I think it really depends on how 'poisoned' the person is. I can totally believe that my politically-disconnected parents would consider being published in WaPo or NYT to be a strong sign of reliability. It helps that headlines that amount to "China is doing comically evil things again" tend to be taken at face value by many people, just for confirming their own biases, regardless of actual evidence.

Yeah, and that’s my concern right now - I think going back ~10 years or so, the percentage of “poisoned” (and we’ll use that term as in a dataset or something - the percentage of values in this set that have been affected by the contaminant) people was a minority, in the 10-20% range (just throwing out numbers). That meant if the NYT or WaPo published something, as a nation, we could generally debate our values and opinions based on a common set of facts - the credibility of those institutions was high enough that if they asserted, for instance, that Paul Ryan wore a toupee, we’d be arguing whether or not the wearing of a toupee was worth caring about and what the proper response to the toupee was, not whether or not he actually wore a toupee.

My fear right now is the percentage of the population that’s “poisoned” is well over 50% - that more people than not distrust those types of institutions, which is sufficient to mean that we’re no longer arguing as a nation whether toupee-wearing fits into our national ideals or who we want to be as a people, and indeed we cannot have those debates, because for us to discuss our values or positions, they need to be in reference to some shared common set of facts, and there’s not a source of facts shared in common by enough of the population for us to be able to generate any kind of consensus worldview to even debate.

Isn't the goal of disinformation campaigns to create a post truth era?

It's very hard to combat. I hope since HN has an at least above average intelligence userbase and familiarity with the internet that we'd be better at fighting this.

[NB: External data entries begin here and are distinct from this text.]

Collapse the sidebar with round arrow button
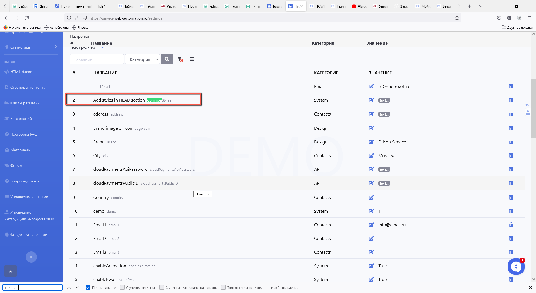 (31, 257)
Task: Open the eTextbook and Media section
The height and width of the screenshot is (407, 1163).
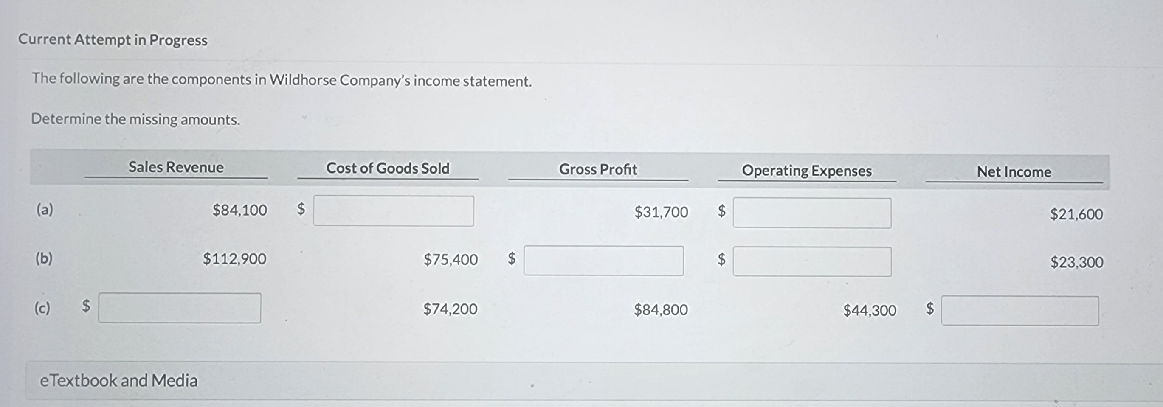Action: point(118,380)
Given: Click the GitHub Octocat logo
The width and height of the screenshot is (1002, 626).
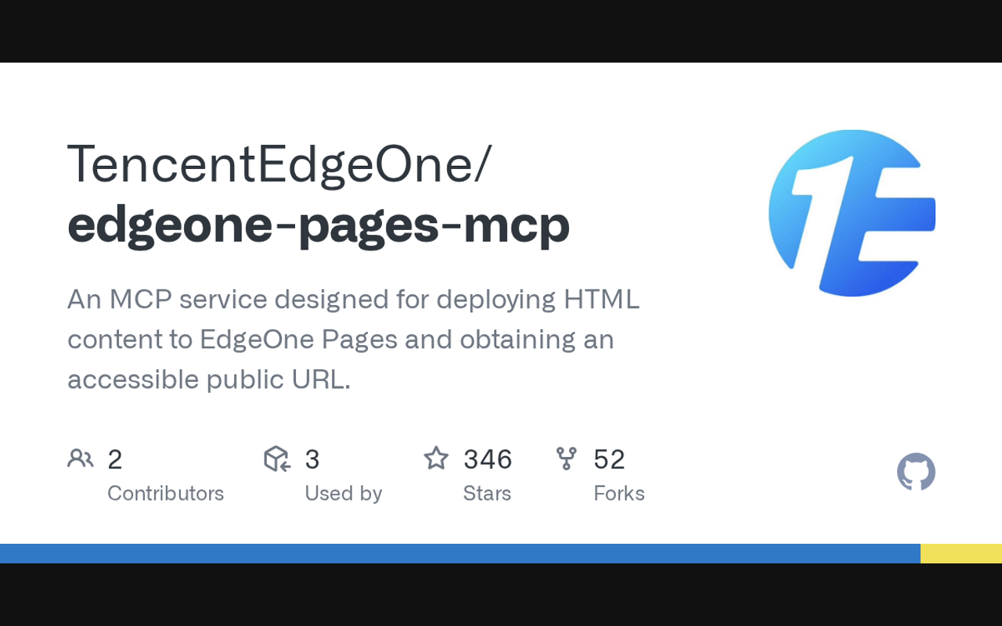Looking at the screenshot, I should coord(916,472).
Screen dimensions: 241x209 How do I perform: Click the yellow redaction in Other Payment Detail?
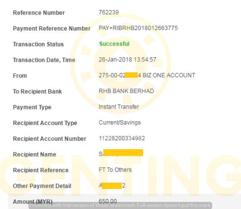tap(112, 186)
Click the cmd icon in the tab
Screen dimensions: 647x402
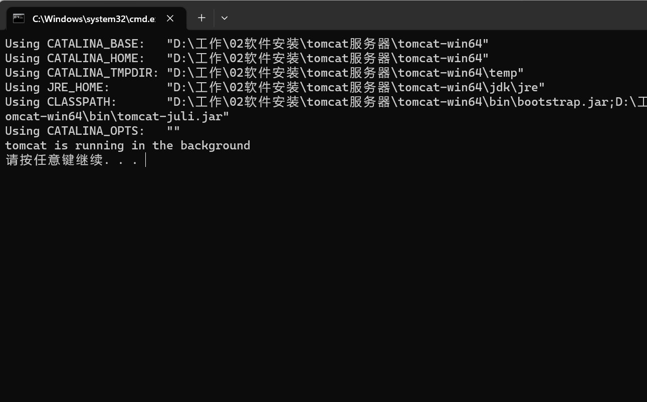coord(19,19)
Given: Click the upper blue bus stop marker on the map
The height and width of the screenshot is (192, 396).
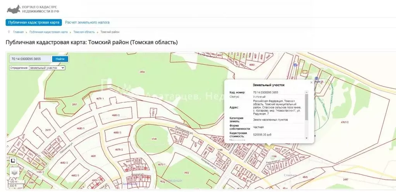Looking at the screenshot, I should (295, 65).
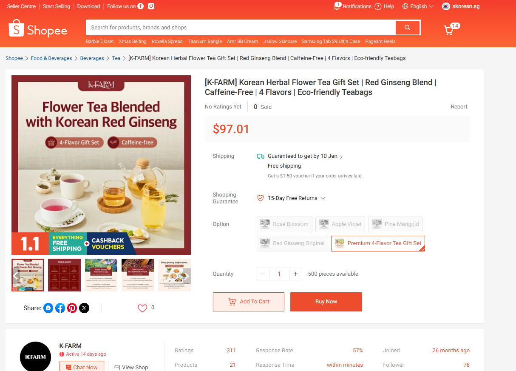The height and width of the screenshot is (371, 516).
Task: Expand the guaranteed delivery date arrow
Action: [341, 157]
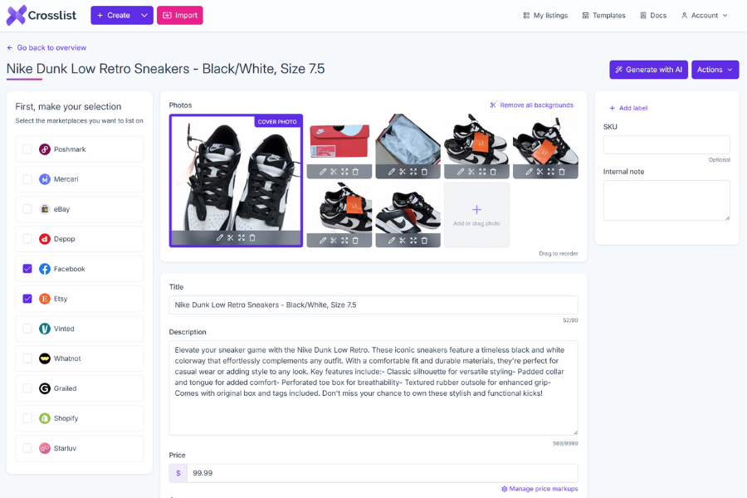
Task: Click the Generate with AI button
Action: pos(648,70)
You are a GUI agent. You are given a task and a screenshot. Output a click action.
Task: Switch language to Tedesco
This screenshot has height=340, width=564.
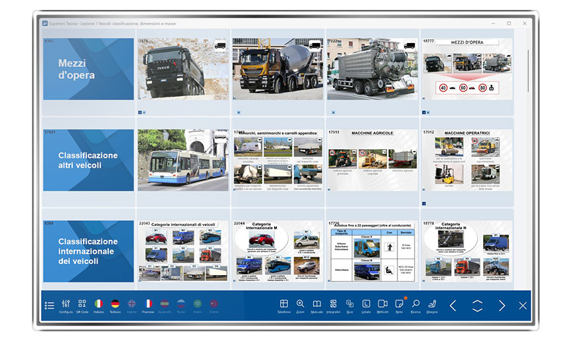(115, 305)
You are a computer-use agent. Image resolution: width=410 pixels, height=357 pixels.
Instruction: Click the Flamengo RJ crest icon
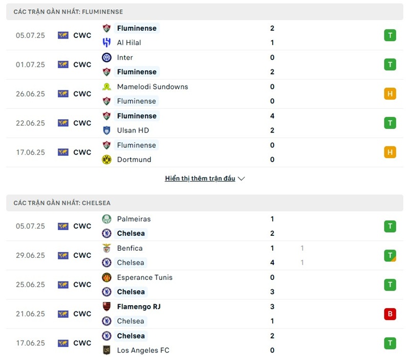click(x=107, y=307)
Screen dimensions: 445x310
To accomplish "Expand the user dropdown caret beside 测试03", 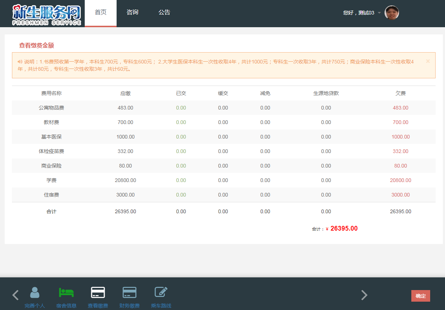I will [379, 13].
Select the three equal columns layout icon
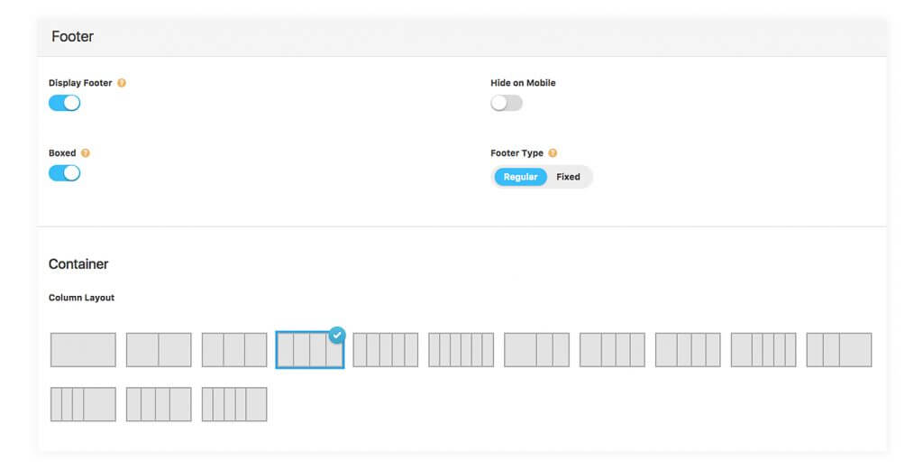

I hope we don't give up the fight.

I think some advice I got from another academic about how to serve as a reviewer applies more broadly.

  It's easy to find flaws or critiques in a work. Your job as a reviewer isn't to help authors identify flaws, they are likely already aware. Your job is to determine if their flaws undermine their claims, even if their claims are accurate it's insufficient if not properly evidenced.
The point is that nothing is perfect. So the real question is if we're making progress to finding truth or if we're just being lazy or overly perfectionist. Or Feynman said something similar. (Not a precise quote) "the first rule is not to be fooled and you're the easiest person for you to fool"

> Isn't the goal of disinformation campaigns to create a post truth era?

I dunno, and I'm not sure if you are including the major newspapers on the campaigner or victim group... but it would help if they weren't caught in blatant lies all the time.

Gell-Mann amnesia stops working once people hear about the concept.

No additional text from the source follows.